▶ **Problem to work on**
Repeat exactly the opening lines of the records, ending with the line that contains "Task: Open the".

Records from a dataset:
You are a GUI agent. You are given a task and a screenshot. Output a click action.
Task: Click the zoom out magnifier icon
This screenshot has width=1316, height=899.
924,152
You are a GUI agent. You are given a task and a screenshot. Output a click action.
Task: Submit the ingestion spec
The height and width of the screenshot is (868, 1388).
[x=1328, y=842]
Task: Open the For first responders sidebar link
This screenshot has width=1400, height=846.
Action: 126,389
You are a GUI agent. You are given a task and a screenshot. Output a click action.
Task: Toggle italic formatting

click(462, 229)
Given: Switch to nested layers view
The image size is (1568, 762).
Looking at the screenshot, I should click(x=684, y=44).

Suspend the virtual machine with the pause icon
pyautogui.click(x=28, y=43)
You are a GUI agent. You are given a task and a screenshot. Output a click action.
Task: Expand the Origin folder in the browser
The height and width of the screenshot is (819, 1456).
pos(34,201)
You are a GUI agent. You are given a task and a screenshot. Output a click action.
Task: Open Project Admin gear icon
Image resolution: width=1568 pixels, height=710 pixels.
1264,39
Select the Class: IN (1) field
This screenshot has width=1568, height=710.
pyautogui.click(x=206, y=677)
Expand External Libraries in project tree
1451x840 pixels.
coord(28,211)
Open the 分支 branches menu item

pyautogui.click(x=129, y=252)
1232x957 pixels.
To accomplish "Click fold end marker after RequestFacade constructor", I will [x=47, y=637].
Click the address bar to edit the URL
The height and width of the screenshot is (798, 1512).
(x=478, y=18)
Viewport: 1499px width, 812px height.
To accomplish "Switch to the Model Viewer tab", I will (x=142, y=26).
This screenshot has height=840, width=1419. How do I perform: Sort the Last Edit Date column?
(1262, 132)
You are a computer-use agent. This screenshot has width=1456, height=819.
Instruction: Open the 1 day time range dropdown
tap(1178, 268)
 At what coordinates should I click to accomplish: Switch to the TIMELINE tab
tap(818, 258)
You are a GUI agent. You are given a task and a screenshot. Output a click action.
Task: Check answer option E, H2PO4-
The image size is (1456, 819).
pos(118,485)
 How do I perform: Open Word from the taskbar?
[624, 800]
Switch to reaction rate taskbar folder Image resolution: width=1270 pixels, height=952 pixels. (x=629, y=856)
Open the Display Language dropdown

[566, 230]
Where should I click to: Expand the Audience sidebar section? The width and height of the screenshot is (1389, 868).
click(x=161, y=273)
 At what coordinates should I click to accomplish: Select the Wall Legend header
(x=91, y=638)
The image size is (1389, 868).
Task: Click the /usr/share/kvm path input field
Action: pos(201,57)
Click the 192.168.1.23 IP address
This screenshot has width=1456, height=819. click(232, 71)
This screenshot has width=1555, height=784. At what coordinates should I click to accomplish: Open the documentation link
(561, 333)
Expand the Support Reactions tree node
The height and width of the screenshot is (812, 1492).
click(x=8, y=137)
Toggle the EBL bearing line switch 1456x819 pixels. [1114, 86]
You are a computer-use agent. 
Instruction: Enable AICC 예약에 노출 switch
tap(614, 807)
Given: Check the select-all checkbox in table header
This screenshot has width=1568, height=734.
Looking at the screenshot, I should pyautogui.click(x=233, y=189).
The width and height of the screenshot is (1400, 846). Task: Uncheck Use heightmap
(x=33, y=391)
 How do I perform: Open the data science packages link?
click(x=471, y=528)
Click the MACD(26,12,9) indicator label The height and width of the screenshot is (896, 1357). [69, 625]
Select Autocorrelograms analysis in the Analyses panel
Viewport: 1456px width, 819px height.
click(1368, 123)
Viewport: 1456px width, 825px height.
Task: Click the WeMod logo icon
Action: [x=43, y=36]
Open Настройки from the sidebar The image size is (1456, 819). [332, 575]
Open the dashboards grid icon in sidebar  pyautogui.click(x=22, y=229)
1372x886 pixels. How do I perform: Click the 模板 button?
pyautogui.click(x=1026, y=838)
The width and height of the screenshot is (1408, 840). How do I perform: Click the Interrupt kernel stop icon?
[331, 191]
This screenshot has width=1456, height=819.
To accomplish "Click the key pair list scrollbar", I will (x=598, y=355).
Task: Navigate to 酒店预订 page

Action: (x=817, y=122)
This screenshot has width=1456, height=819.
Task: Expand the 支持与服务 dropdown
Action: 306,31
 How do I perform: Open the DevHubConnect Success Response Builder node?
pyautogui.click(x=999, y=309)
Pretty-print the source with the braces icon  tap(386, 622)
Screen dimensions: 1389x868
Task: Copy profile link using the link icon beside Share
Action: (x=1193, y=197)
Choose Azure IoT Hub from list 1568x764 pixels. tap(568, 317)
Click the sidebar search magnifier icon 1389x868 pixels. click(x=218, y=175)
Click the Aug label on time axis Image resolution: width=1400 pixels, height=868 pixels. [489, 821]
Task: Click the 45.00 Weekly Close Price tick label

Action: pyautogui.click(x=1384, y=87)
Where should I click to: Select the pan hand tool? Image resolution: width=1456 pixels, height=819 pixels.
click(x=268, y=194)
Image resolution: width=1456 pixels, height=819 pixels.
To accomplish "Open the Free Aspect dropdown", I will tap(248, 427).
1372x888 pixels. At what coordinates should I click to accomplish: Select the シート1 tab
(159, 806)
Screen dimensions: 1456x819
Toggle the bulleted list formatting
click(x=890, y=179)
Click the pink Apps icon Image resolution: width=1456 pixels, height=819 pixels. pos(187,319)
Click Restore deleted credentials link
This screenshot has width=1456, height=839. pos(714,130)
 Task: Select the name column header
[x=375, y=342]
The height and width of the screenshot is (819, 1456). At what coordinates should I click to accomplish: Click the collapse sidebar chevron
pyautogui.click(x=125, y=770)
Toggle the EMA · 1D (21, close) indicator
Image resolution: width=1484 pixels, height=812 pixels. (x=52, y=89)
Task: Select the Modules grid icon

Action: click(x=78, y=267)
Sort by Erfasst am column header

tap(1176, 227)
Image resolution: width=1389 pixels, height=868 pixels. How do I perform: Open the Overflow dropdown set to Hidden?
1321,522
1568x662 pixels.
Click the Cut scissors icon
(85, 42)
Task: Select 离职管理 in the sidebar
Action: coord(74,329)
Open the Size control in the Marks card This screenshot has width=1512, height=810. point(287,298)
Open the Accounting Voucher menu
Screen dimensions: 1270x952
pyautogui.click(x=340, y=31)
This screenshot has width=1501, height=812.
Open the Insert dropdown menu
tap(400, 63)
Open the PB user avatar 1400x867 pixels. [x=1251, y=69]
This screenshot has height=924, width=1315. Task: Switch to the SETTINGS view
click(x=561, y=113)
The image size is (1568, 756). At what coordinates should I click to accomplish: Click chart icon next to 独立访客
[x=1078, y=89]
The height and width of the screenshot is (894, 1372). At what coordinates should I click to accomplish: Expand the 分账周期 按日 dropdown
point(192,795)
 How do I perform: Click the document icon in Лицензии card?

▶ **Completed task**
You are a GUI agent. You are given a task and a screenshot. Output a click action.
Task: Click the zoom out magnifier icon
This screenshot has width=1316, height=899.
924,152
You are a GUI agent. You are given a task and a screenshot. Output a click action.
Task: Submit the ingestion spec
The height and width of the screenshot is (868, 1388).
[x=1328, y=842]
Task: Open the For first responders sidebar link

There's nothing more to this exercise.